# WRITTEN REQUEST 1
In the article on data warehouse testing, shorten the paragraph that begins "Data Warehouse testing assures" while keeping its main facts.
# WRITTEN REQUEST 2
Carry on the article on data warehouse testing from its final sentence.
>> begin SOURCE TEXT
Many people think that if they have tested the database they’ve tested the data warehouse. But that’s a mistake. A BIG mistake. OLTP (on-line transaction processing) testing is database testing. But OLAP (on-line analytical processing) system testing applies to the data warehouse, and more specifically, ETL testing. The difference is this:
- Database testing compares data from source to target tables.
- Data warehouse (or ETL) testing traces the accuracy of information throughout the data warehouse.
Data Warehouse testing assures that information is not just loaded correctly, but that it is appropriately aggregated, catalogued and verified so that it is useful and accurate for analysis and decision-making. The ETL process is particularly vulnerable in this regard.
Looking at Diagram 1 (above), you can see that data has to pass through a variety of processes from source to BI (reporting). The transfer points where data can be lost or transferred incorrectly are in the ETL process:
- From source to staging area
- From staging area to the data warehouse
- From the data warehouse to data marts
It is vital that we test at all of these points. There are seven kinds of tests that need to be performed to assure accuracy, scalability, system integrity, usefulness and long-term quality of the system. These are:
- Data completeness. Verifying that all the expected data is loaded into the target from the source.
- Data transformation. Verifying that data is transformed correctly according to business requirements and Source To Target mapping documents.
- Data quality. Verifying that invalid data has been corrected or eliminated in accordance with requirements.
- Performance and scalability. Verifying that the system is scalable and can sustain further growth, handling new data and subsequent queries up to acceptable performance limits.
>> end SOURCE TEXT
>> begin ENTRIES PROVIDED
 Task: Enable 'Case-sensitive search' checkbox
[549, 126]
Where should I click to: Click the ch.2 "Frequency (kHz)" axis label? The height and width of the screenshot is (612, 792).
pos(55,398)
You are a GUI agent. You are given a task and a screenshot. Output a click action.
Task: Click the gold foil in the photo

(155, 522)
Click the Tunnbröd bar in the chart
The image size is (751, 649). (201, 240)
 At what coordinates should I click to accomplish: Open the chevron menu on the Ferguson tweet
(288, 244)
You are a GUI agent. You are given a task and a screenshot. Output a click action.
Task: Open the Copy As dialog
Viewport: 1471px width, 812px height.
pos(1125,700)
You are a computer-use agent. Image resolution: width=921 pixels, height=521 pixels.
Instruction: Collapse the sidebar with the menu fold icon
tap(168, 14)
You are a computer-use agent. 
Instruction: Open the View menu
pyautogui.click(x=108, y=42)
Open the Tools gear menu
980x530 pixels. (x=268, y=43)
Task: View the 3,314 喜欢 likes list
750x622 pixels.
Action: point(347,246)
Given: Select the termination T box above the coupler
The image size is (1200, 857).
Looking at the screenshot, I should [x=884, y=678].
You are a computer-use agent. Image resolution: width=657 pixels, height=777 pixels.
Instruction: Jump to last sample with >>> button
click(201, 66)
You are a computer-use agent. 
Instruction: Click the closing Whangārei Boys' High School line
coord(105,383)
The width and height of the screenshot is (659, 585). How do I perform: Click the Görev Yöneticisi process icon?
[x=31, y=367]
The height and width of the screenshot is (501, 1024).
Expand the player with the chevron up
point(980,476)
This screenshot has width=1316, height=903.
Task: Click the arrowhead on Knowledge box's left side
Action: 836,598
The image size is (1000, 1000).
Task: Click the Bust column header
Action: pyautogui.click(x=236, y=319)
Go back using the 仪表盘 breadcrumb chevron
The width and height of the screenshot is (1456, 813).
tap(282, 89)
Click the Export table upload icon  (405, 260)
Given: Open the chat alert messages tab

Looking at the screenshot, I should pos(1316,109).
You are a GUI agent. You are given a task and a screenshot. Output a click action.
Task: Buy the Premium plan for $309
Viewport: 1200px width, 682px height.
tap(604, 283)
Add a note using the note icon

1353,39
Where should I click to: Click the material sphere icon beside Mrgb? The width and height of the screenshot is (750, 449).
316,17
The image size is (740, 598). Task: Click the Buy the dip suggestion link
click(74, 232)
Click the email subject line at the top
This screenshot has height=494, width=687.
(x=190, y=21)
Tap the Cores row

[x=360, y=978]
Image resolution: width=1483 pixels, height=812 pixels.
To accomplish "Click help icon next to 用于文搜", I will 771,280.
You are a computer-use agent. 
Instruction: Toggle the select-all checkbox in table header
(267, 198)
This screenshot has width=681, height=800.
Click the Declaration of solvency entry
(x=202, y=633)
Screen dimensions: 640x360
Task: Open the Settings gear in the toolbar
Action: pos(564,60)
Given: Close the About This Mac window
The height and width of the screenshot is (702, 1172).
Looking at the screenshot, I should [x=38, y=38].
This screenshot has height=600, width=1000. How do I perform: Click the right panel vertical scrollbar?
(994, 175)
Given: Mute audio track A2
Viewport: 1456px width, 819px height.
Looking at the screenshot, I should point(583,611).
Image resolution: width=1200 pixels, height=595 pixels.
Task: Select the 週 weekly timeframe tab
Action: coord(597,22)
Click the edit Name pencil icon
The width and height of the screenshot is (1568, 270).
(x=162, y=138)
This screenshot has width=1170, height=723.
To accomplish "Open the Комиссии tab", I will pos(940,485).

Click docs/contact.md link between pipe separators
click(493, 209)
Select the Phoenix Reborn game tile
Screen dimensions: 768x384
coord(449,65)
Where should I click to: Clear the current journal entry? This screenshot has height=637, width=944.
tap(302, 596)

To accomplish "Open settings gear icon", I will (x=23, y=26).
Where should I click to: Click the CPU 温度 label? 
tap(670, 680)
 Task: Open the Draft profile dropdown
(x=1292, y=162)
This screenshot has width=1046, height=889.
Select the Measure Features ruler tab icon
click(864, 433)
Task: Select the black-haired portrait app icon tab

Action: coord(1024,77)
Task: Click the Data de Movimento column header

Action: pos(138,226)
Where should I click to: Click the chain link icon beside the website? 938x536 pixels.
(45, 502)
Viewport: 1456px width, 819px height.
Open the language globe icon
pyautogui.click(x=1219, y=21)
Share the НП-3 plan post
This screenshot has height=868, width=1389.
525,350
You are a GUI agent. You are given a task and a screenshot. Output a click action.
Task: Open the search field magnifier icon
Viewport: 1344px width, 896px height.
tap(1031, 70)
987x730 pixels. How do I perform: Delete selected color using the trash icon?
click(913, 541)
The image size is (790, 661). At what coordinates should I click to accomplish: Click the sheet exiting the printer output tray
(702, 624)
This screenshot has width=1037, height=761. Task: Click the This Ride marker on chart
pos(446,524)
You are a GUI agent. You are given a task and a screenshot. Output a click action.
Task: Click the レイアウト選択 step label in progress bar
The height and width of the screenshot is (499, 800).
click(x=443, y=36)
>> end ENTRIES PROVIDED
# EXERCISE RESULT 1
Data warehouse testing confirms that information is loaded correctly and also properly aggregated, catalogued and verified, so that it is accurate and useful for analysis and decision-making. The ETL process is especially vulnerable in this respect.

# EXERCISE RESULT 2
- Integration testing. Verifying that the application fits into the overall architecture without violating the integrity of the system.
- User-acceptance testing. Verifying that implementation corresponds to user needs and expectations.
- Regression testing. This testing will be implemented for new releases or application changes.
Sometimes, to save on costs, clients try to eliminate some of these tests. The problem with this is twofold. 1) Bugs or other issues may crop up in the system as a result of not thoroughly testing all of it. 2) You, and your users, will trust that the system is sound, but without complete testing some parts may not fit together properly, resulting in misinformation.
Reasons to test thoroughly
Let’s consider some examples of how incomplete testing can cause problems, beginning with points a, b and c above. Let’s say a client/data warehouse owner is a retailer with three stores. Every store carries the same products and each orders refills as needed. Now imagine that the weather has turned hot and all the stores order more ice cream, but shipments all go to store #2. The total amount of ice cream received is correct, but now customers are disappointed to find stores #1 and 3 are out of stock on ice cream and they go to a competitor. Once there, they find they can get other products as well and begin shopping there instead. Now our client has lost more than just a few dollars on an ice cream sale. They have lost a customer – or maybe even dozens of customers.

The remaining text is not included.